As I mentioned previously, the amplifier “wants” to “see” a resistive load, with no reactance. The Rife/Bare tube is a complex load, that is it contains both resistance and reactance. The primary components of the Rife/Bare tubes complex load are:

a) The resistive part of the load, represented by the power absorbed by the ionized gas column in the tube. It has been determined that the resistive component ( a ) varies inversely with the applied RF power level. The resistance of the tube is lowest at high power levels. This is because as more of the gas becomes ionized (conductive) it can carry more current with the same applied voltage at the electrodes. Think of it as many very small diameter tubes all connected in parallel. The higher the power, the more tubes are in the circuit. Conversely, at low power levels, the tube resistance is higher. When the tube is not lit at all, the resistance of the Rife/Bare tube is infinite. At that point, a very high RF voltage is required at the electrodes to start the tube. After the tube is lit, a smaller voltage at the electrodes will maintain the discharge in the tube.

b) The capacitive reactance between the external tube electrodes and the ionized gas column inside the Rife/Bare tube.

This “virtual capacitor” is formed with one plate of the capacitor being the external electrode, and the other plate of the capacitor being the ionized gas in the tube and directly beneath the external electrode. The glass tube wall is the major component of the dielectric in this capacitor. Obviously, there is one such “virtual capacitor” at each end of the Rife/Bare tube.

It has been determined that the capacitive reactance component ( b ) remains essentially constant during tube operation, showing a slight decrease in reactance as the RF power applied to the Rife/Bare tube is increased.

Since the gas will first ionize closest to the electrode, and then “grow” from that point as the applied RF power increases, the spacing between the electrodes will tend to remain pretty constant during all portions of the tube operating cycle. This will tend to cause the capacity and therefore the capacitive reactance of this “virtual capacitor” to remain fairly constant.

c) The inductive reactance of the ionized gas column in the tube.

Because the ionized gas column in the Rife/Bare may be likened electrically to a straight length of wire, the inductance and the inductive reactance of the Rife/Bare tube will approximate that of a straight piece of wire having the same length and diameter of the ionized gas column in the Rife/Bare tube. Although the inductance of a conductor does change slightly with variations in diameter, (it gets less as the wire gets larger in diameter) the change is negligible for tubes at least as long as 18 inches.

It has been determined that the inductive component ( c ) also remains fairly constant during operation, showing a slight decrease in reactance as the RF power applied to the Rife/Bare tube is increased.

**DATASET EXCERPT:**
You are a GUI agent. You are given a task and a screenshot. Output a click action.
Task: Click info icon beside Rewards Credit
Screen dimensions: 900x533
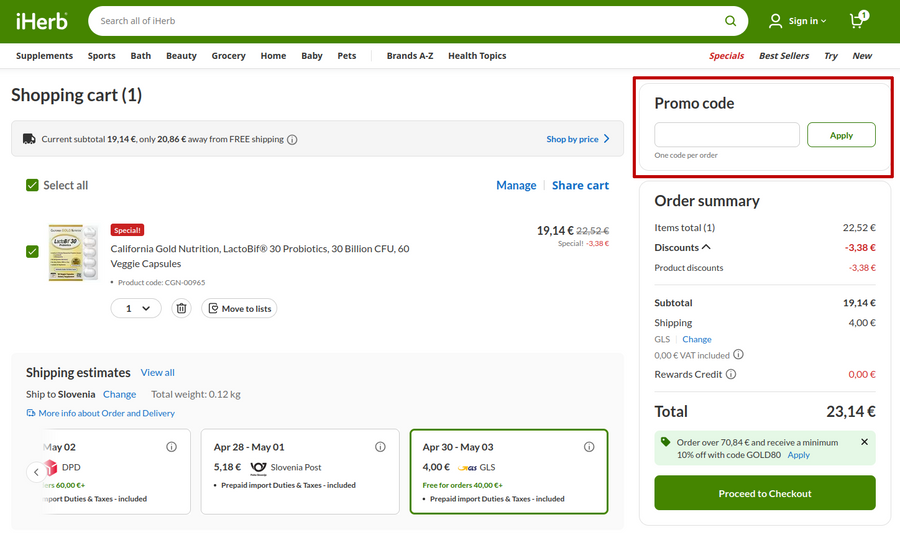click(x=731, y=374)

**GOAL OF THE EXERCISE:**
From the passage on the Rife/Bare tube's load, reproduce the text from "It has been determined that the capacitive" up to and including "of the ionized gas column in the tube.".

**EXERCISE SOLUTION:**
It has been determined that the capacitive reactance component ( b ) remains essentially constant during tube operation, showing a slight decrease in reactance as the RF power applied to the Rife/Bare tube is increased.

Since the gas will first ionize closest to the electrode, and then “grow” from that point as the applied RF power increases, the spacing between the electrodes will tend to remain pretty constant during all portions of the tube operating cycle. This will tend to cause the capacity and therefore the capacitive reactance of this “virtual capacitor” to remain fairly constant.

c) The inductive reactance of the ionized gas column in the tube.